Jaffey et al (2019) found that mortality was 2.3 higher in Pomeranians than in other breeds. The authors hypothesised that the main reason for this might have been increased incidence of tracheomalacia in this breed, because the most common cause of cardiac arrest was hypoxaemia and refractory hypotension in the postoperative period. In the same study, another factor that was connected to mortality was increased age, although researchers admitted this might have been a result of owners deciding to euthanise an older animal because of more frequent comorbidities.
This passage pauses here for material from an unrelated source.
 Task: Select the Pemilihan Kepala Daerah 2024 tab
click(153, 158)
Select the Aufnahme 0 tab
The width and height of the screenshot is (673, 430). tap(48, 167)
Concurrent pancreatitis is connected to a worse prognosis (Amsellem et al, 2006). This is most likely because of the effect of inflammatory mediators and not secondary to extrahepatic biliary obstruction (Mehler et al, 2004). Postoperative dyspnoea and hypotension have also been reported to be associated with poorer prognosis (Amsellem et al, 2006). Causes of dyspnoea after biliary tract surgery include pulmonary thromboembolism, aspiration pneumonia, overhydration and acute respiratory distress syndrome (Amsellem et al, 2006), most likely caused by the presence of inflammatory mediators and endotoxins (Carpenter et al, 2001).

Septic bile peritonitis has been shown to be associated with a poorer prognosis and higher mortality rate (Mehler et al, 2004). Sterile bile peritonitis has not been named as a risk factor for death (Amsellem et al, 2006). This also confirms the importance of obtaining a peritoneal fluid sample for bacterial culture and sensitivity testing to be able to estimate a prognosis and inform better clinical decision making.

Concurrent hyperadrenocorticism has been connected to higher mortality in dogs with gallbladder mucocele, but it has not been statistically proven because of low numbers of patients (Jaffey et al, 2019). Further studies are needed to confirm this connection.

KEY POINTS

  • Gallbladder mucoceles can be diagnosed incidentally while screening for other diseases but patients with mature gallbladder mucoceles or gallbladder rupture can present as an emergency.
  • Although medical management can be attempted in patients without clinicopathological abnormalities, gold standard treatment is cholecystectomy.
  • Mortality rates after cholecystectomy vary from 16–40%, higher mortality rates have been associated with septic bile peritonitis, hyperadrenocorticism and pancreatitis as a comorbidity.